Re: [PATCH] tuners: tda8290: reduce stack usage with kasan

[Joe Perches]

On Tue, 2017-12-12 at 15:21 +0100, Arnd Bergmann wrote:
> On Tue, Dec 12, 2017 at 1:45 PM, Mauro Carvalho Chehab
> <mchehab@xxxxxxxxxx> wrote:
> > Em Tue, 12 Dec 2017 03:42:32 -0800
> > Joe Perches <joe@xxxxxxxxxxx> escreveu:
> > 
> > > > I actually thought about marking them 'const' here before sending
> > > > (without noticing the changelog text) and then ran into what must
> > > > have led me to drop the 'const' originally: tuner_i2c_xfer_send()
> > > > takes a non-const pointer. This can be fixed but it requires
> > > > an ugly cast:
> > > 
> > > Casting away const is always a horrible hack.
> > > 
> > > Until it could be changed, my preference would
> > > be to update the changelog and perhaps add to
> > > the changelog the reason why it can not be const
> > > as detailed below.
> > > 
> > > ie: xfer_send and xfer_xend_recv both take a
> > >     non-const unsigned char *
> 
> Ok.
> 
> > Perhaps, on a separate changeset, we could change I2C routines to
> > accept const unsigned char pointers. This is unrelated to tda8290
> > KASAN fixes. So, it should go via I2C tree, and, once accepted
> > there, we can change V4L2 drivers (and other drivers) accordingly.
> 
> I don't see how that would work unfortunately. i2c_msg contains
> a pointer to the data, and that is used for both input and output,
> including arrays like
> 
>         struct i2c_msg msgs[] = {
>                 {
>                         .addr = dvo->slave_addr,
>                         .flags = 0,
>                         .len = 1,
>                         .buf = &addr,
>                 },
>                 {
>                         .addr = dvo->slave_addr,
>                         .flags = I2C_M_RD,
>                         .len = 1,
>                         .buf = val,
>                 }
>         };
> 
> that have one constant output pointer and one non-constant
> input pointer. We could add an anonymous union for 'buf'
> to make that two separate pointers, but that's barely any
> better than the cast, and it would break the named initializers
> in the example above, at least on older compilers. Adding
> a second pointer to i2c_msg would add a bit of bloat and
> also require tree-wide changes or ugly hacks.

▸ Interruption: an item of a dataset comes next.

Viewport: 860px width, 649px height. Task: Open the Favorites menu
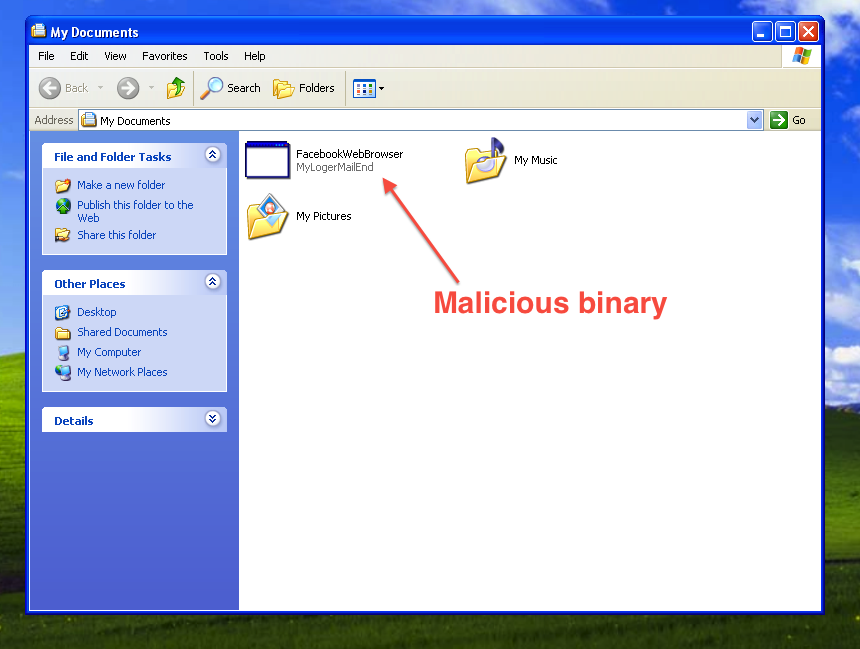tap(164, 56)
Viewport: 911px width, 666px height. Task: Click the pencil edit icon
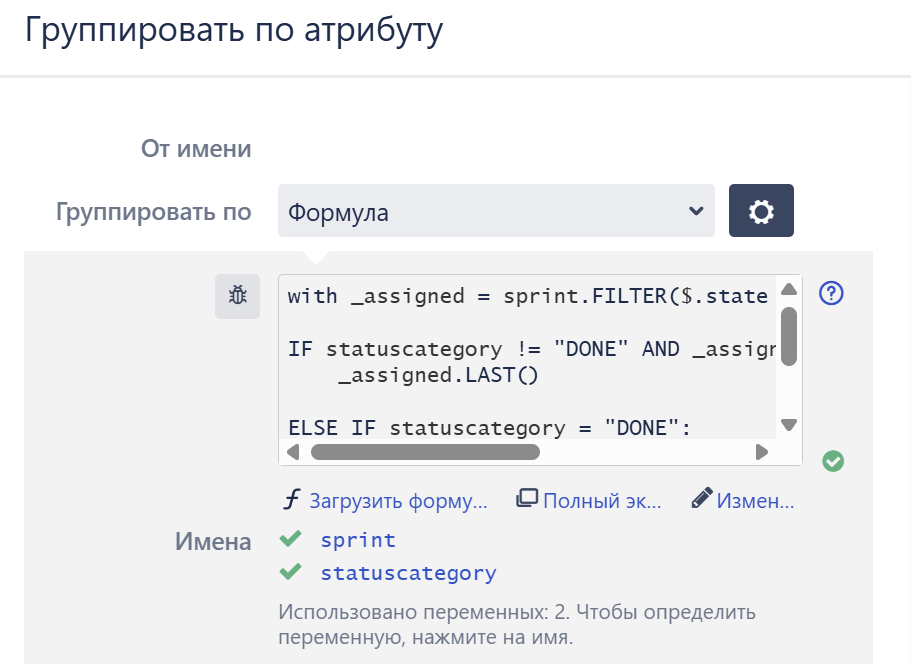coord(700,500)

Perhaps add something like

struct i2c_msg_set {
	__u16 addr;		/* slave address			*/
	__u16 flags;
	__u16 len;		/* msg length				*/
	const __u8 *buf;	/* pointer to read-only msg data	*/
};

struct i2c_msg_get {
	__u16 addr;		/* slave address			*/
	__u16 flags;
	__u16 len;		/* msg length				*/
	__u8 *buf;		/* pointer to writeable msg data	*/
};

to the uapi include and use that where appropriate
but where a write then read is done via a single
i2c_msg array, it's not really feasible either.

Probably better to avoid any churn and just mark
all these as static rather than static const.